= Emily Hanford =

American education reporter

Emily Hanford is an American education reporter who hosted the APM Reports podcast Sold a Story. The Milwaukee Journal Sentinel called her "the most prominent figure in advocacy for big changes in reading instruction."

== Early life and education ==
Hanford grew up in Brookline, Massachusetts and graduated from Brookline High School. She attended Amherst College but became disillusioned with the experience, taking a two-year leave in 1991 before she returned to complete her B.A.

== Career ==
After graduating from Amherst, she worked as a reporter for WBEZ Chicago.

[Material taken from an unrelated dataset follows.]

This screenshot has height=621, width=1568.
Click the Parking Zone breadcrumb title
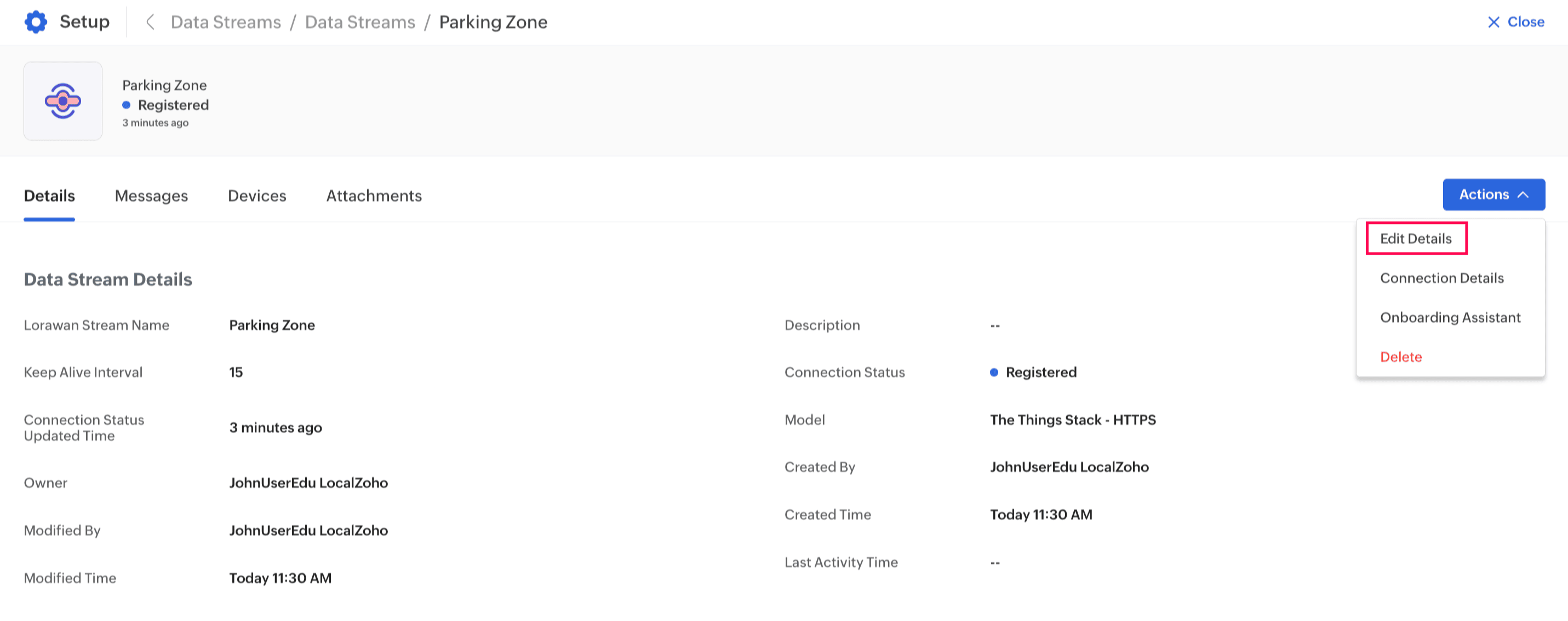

Since 2008, Hanford has reported for American Public Media, where she is a senior correspondent and producer and has focused on early childhood education. In 2016, she began reporting on the prevalence of remedial education for college students, leading to an interest in dyslexia supports.

Her 2022 podcast Sold a Story investigated allegations that the popular early-intervention literacy strategies developed by Marie Clay and promoted by Lucy Calkins are incompatible with educational and cognitive research. It argues that the cueing method of teaching reading ignores the importance of phonics. The podcast was widely influential in the national movement to reform reading instruction and reached more than 3.5 million downloads.

Hanford's work was cited during the consideration of a New Hampshire bill to revise the state's reading curriculum.

In April 2023, she received an award from the George W. Bush Presidential Center. Hanford covered Bush's work on literacy in Sold a Story.

== Personal life ==
Hanford is married and lives in the Washington, D.C. metropolitan area.